### Exercise brief
Please copy everything from the line containing "Viewport: 1210px width, 680px" down to the end of the listing, requests unchanged, but scale each click coordinate in the answers by 1.3 and round to whole numbers, with halves rounded up. Leave the pictures out.

### Data lines
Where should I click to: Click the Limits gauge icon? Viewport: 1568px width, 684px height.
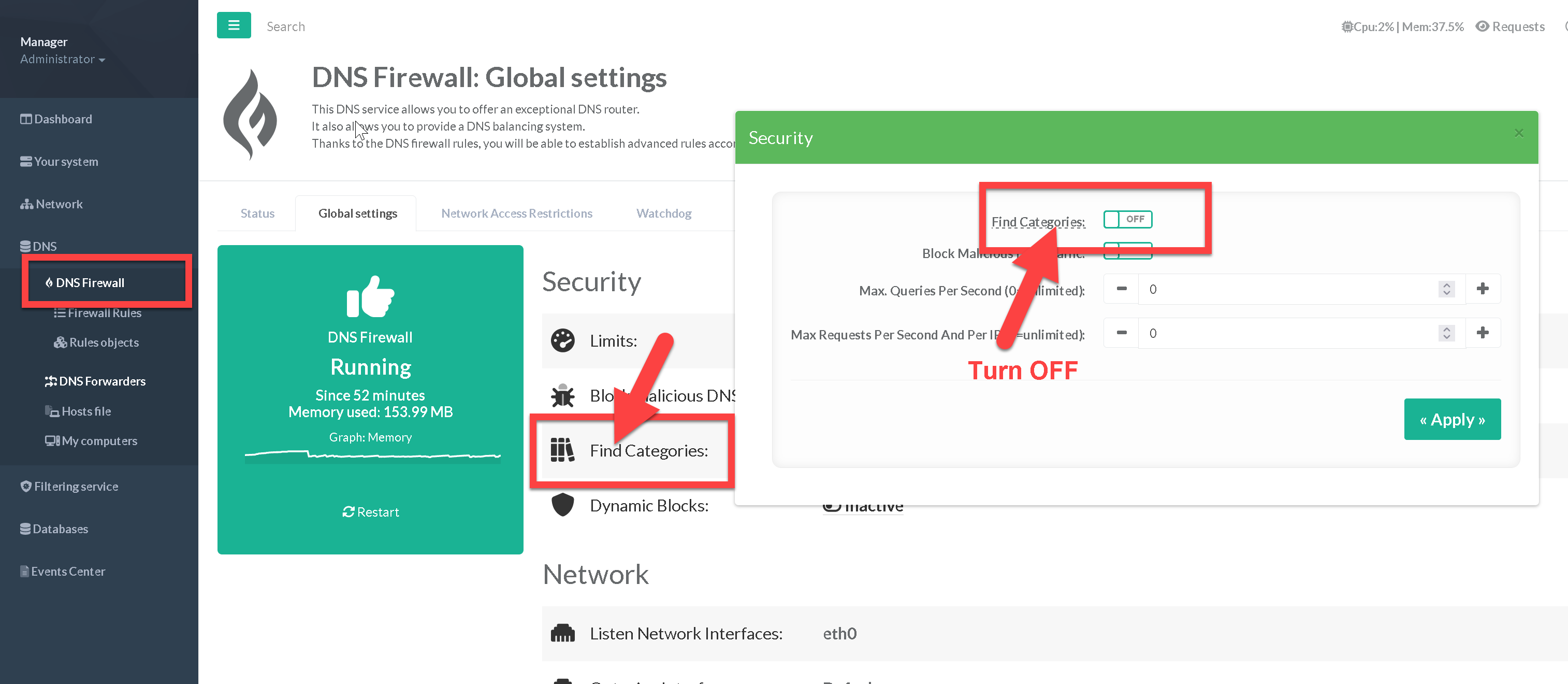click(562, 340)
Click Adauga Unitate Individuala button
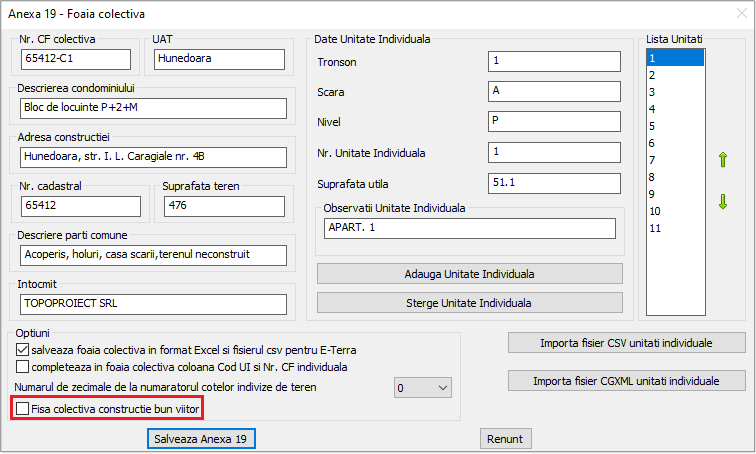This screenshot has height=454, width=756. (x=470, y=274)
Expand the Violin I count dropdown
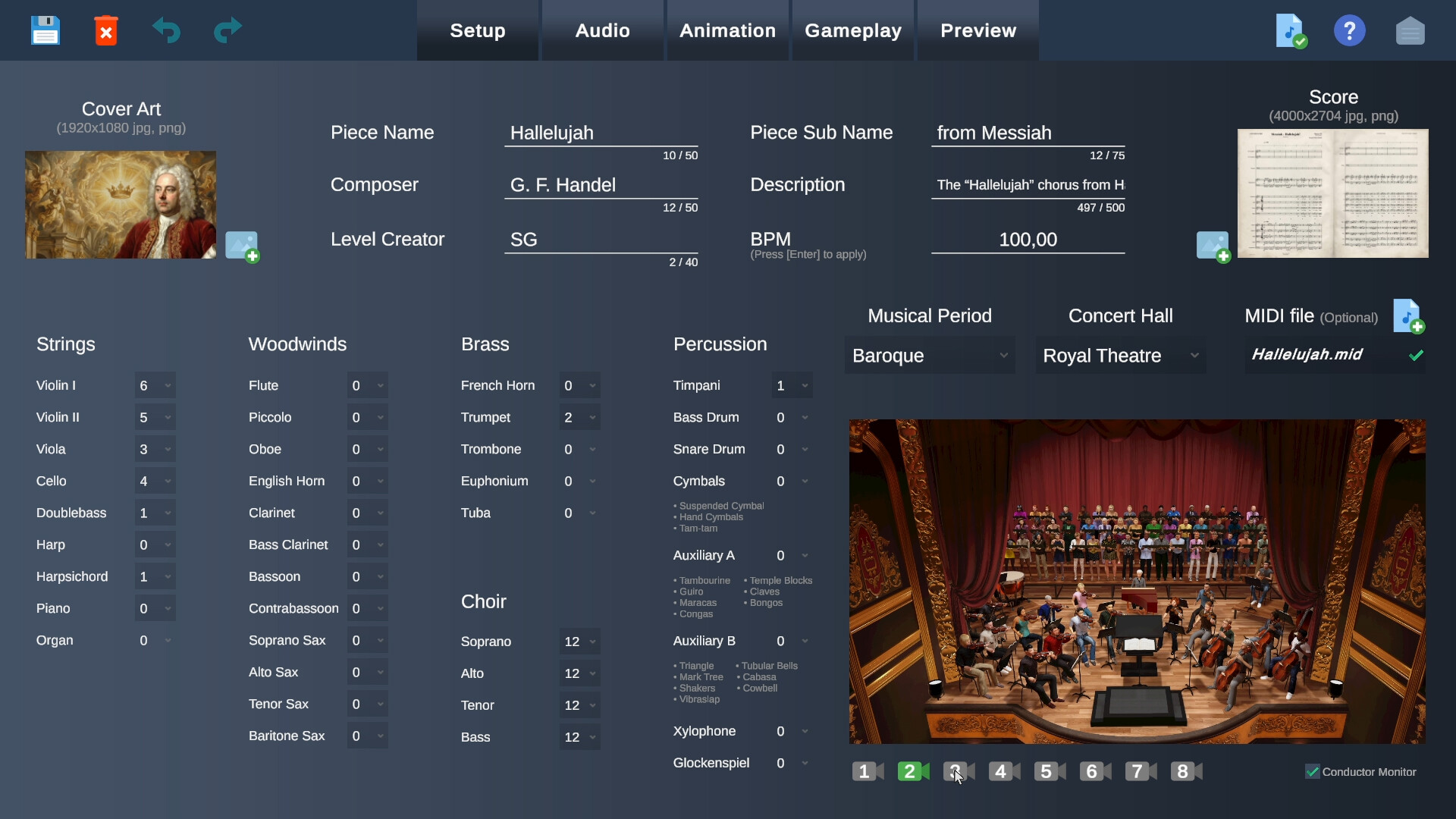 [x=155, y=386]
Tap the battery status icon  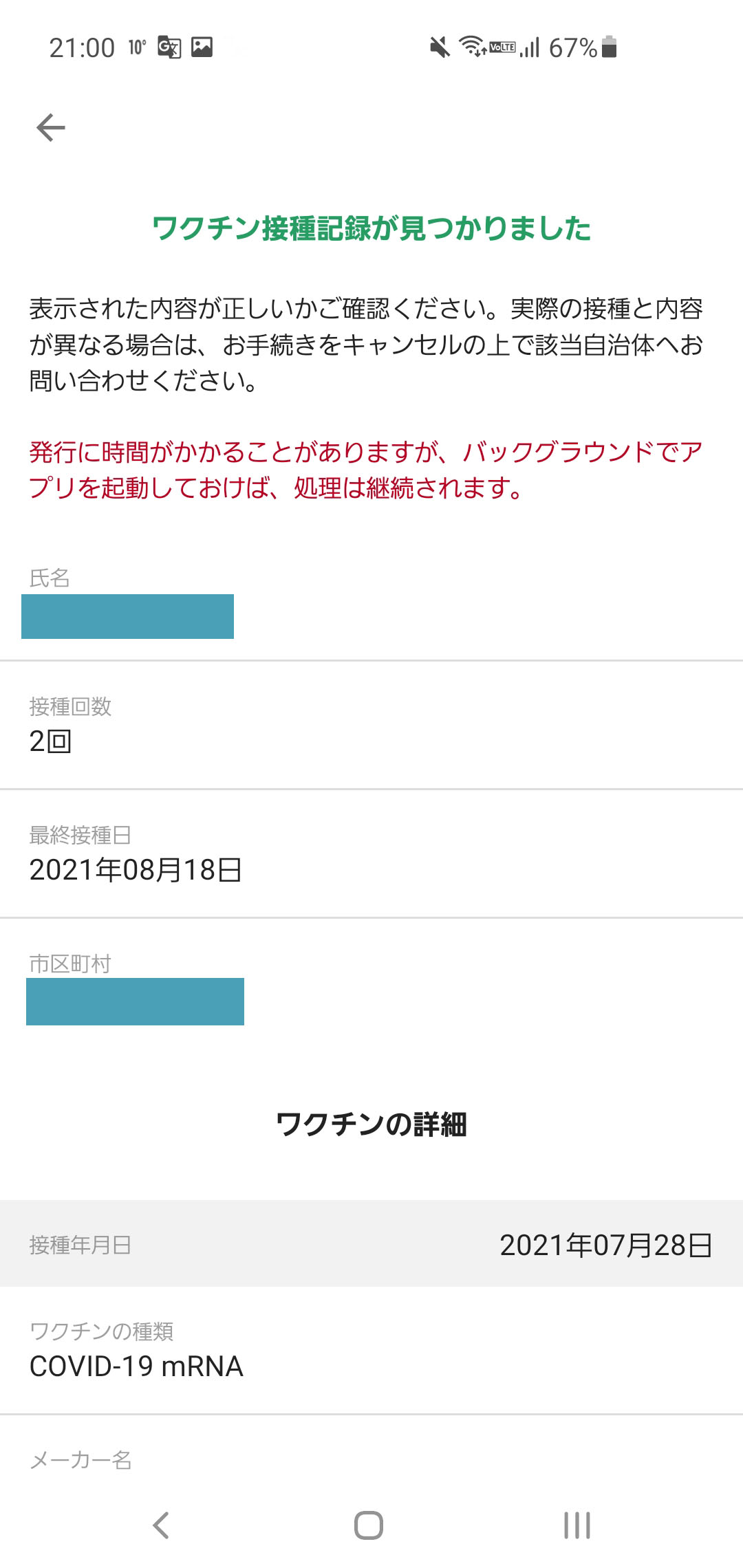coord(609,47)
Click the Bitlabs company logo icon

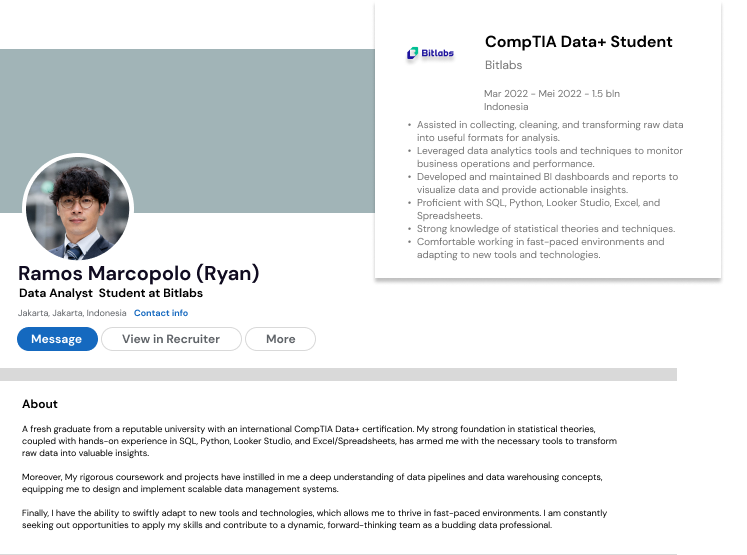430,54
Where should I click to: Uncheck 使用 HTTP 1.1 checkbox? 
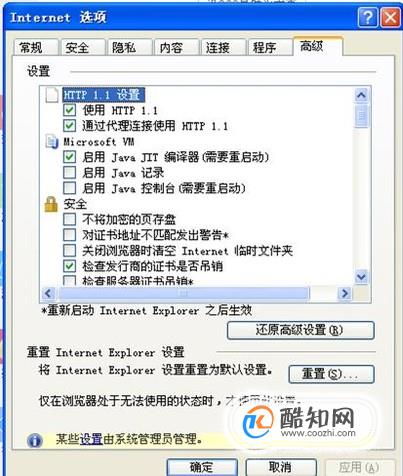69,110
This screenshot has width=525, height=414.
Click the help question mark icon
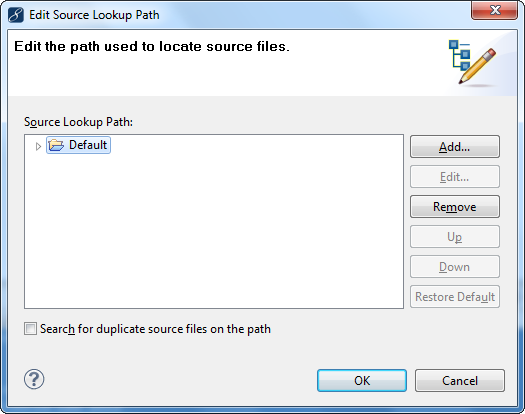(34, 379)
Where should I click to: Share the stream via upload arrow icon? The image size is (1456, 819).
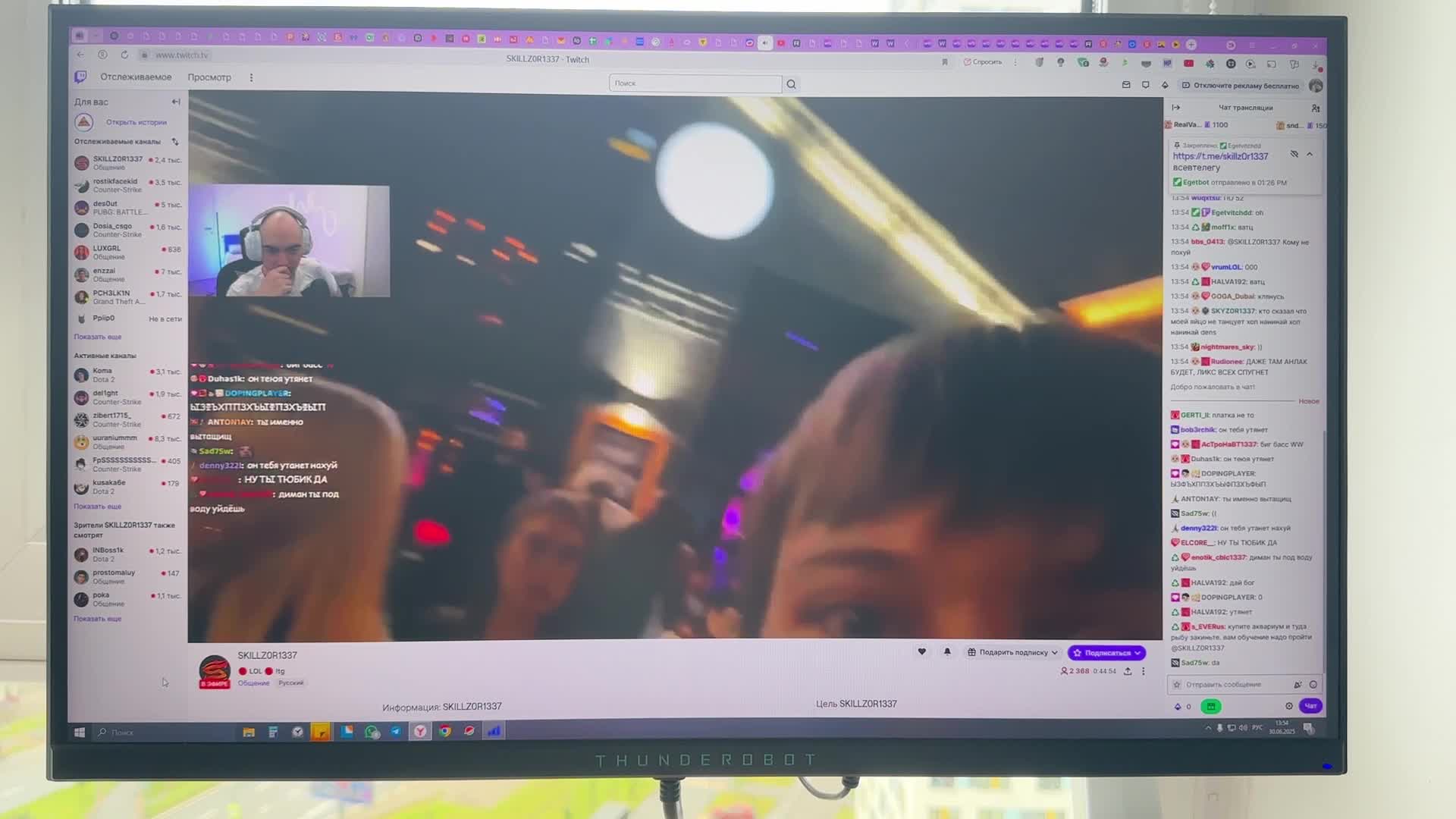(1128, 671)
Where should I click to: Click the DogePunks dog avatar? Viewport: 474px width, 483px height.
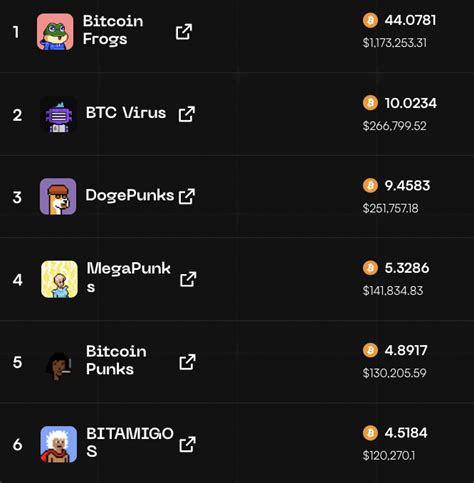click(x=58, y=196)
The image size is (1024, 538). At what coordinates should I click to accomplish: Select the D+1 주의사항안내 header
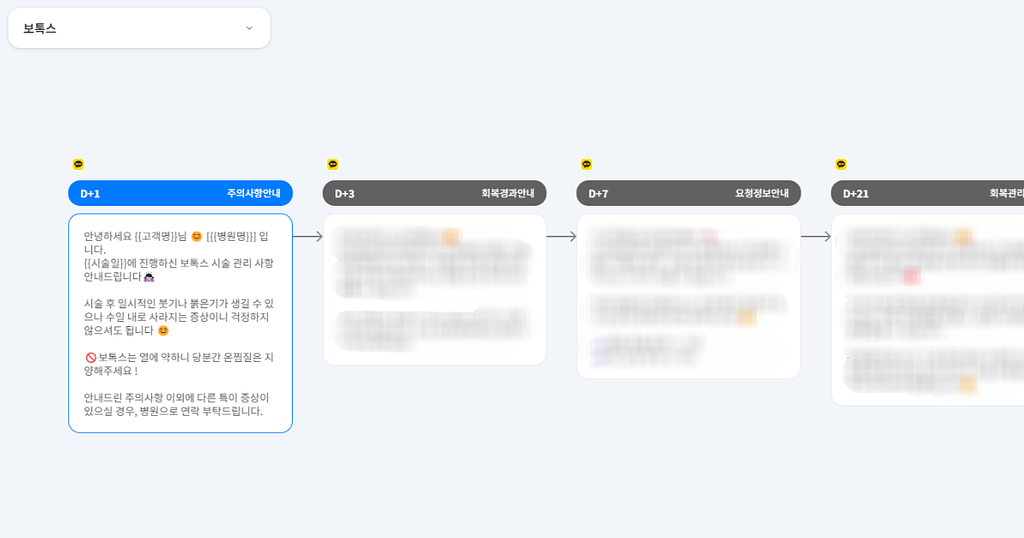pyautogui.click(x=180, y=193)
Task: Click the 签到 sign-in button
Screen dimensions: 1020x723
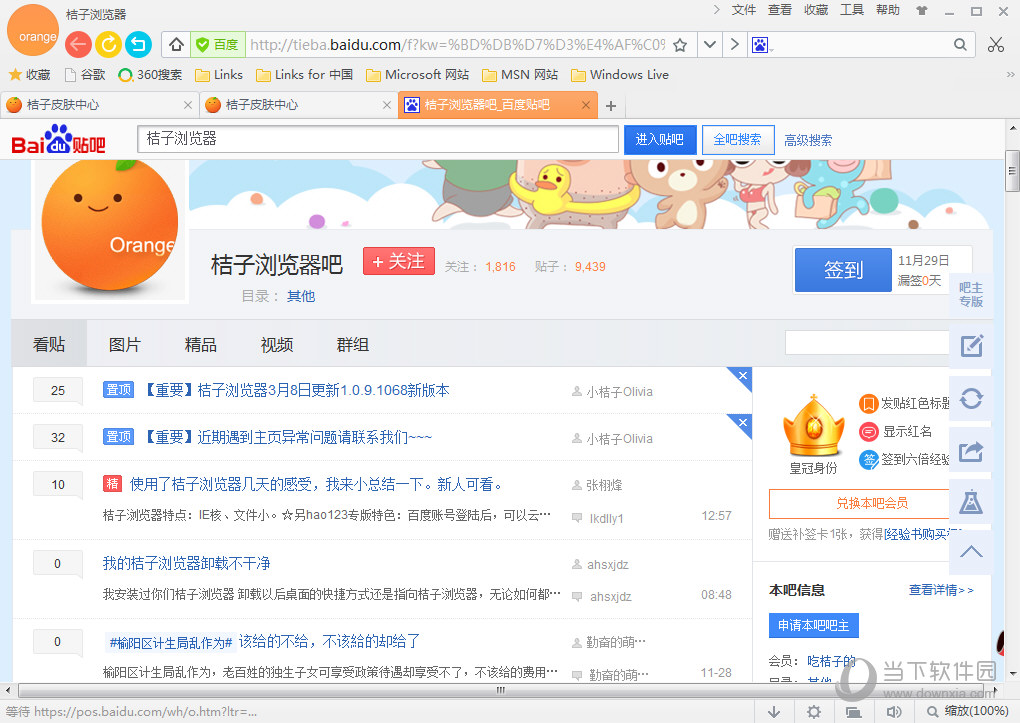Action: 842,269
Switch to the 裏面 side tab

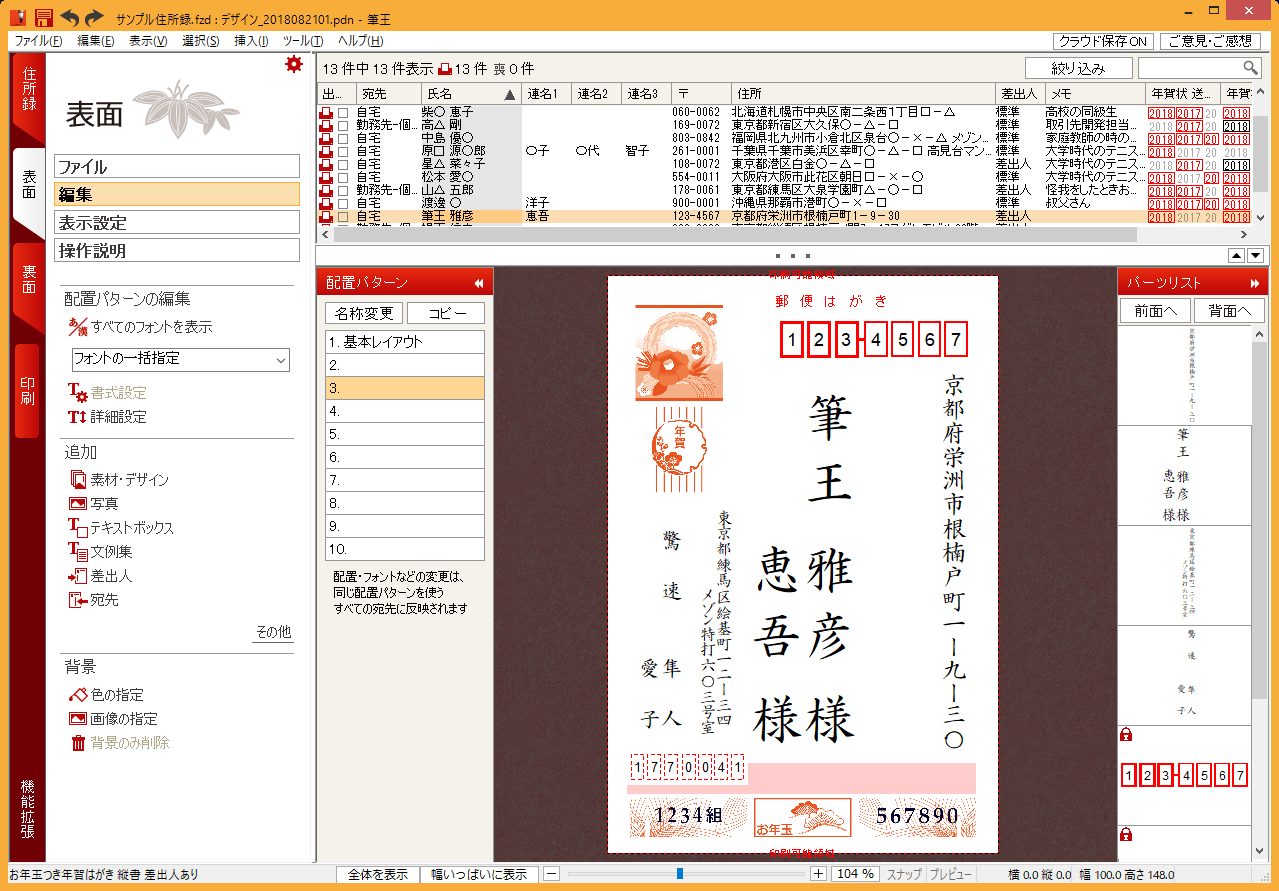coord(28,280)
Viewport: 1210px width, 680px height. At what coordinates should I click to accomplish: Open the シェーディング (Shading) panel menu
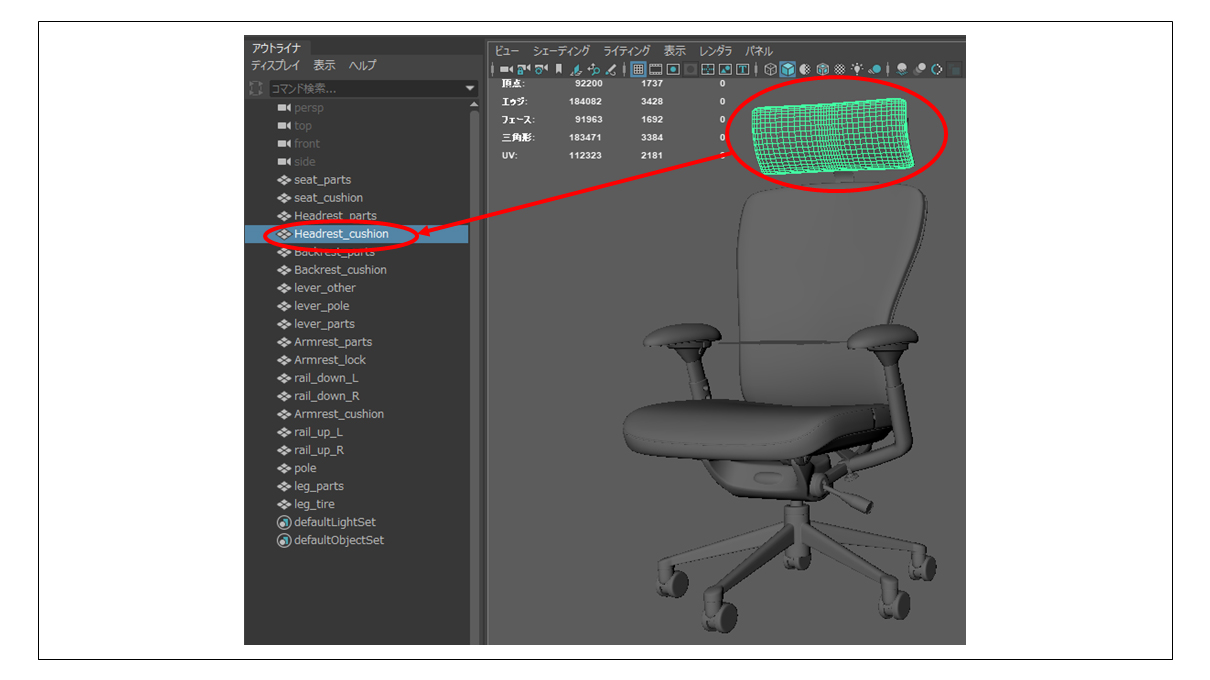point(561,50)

### Reply
Viewport: 1210px width, 680px height. At what coordinates should I click to accomplish: Open the シェーディング (Shading) panel menu
point(729,65)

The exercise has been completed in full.